**Dataset items**:
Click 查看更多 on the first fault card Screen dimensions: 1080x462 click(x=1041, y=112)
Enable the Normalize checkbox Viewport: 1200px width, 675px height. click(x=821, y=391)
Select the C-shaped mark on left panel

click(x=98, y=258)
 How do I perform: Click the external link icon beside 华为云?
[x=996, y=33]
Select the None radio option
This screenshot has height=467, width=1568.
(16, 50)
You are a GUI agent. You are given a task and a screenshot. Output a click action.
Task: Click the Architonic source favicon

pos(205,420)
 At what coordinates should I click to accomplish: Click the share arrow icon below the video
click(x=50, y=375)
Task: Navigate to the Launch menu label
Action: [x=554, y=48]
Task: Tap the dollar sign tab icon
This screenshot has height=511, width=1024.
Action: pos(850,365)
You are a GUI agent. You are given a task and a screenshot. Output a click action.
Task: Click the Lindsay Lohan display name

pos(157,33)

**REQUIRED ACTION**:
Reproduce exactly the lines from the one containing "Task: Click the Architonic source favicon" through the last line of the records, both included, and nothing else.

**COMPLETED TASK**:
Task: Click the Architonic source favicon

pos(205,420)
 At what coordinates should I click to accomplish: Click the share arrow icon below the video
click(x=50, y=375)
Task: Navigate to the Launch menu label
Action: [x=554, y=48]
Task: Tap the dollar sign tab icon
This screenshot has height=511, width=1024.
Action: pos(850,365)
You are a GUI agent. You are given a task and a screenshot. Output a click action.
Task: Click the Lindsay Lohan display name

pos(157,33)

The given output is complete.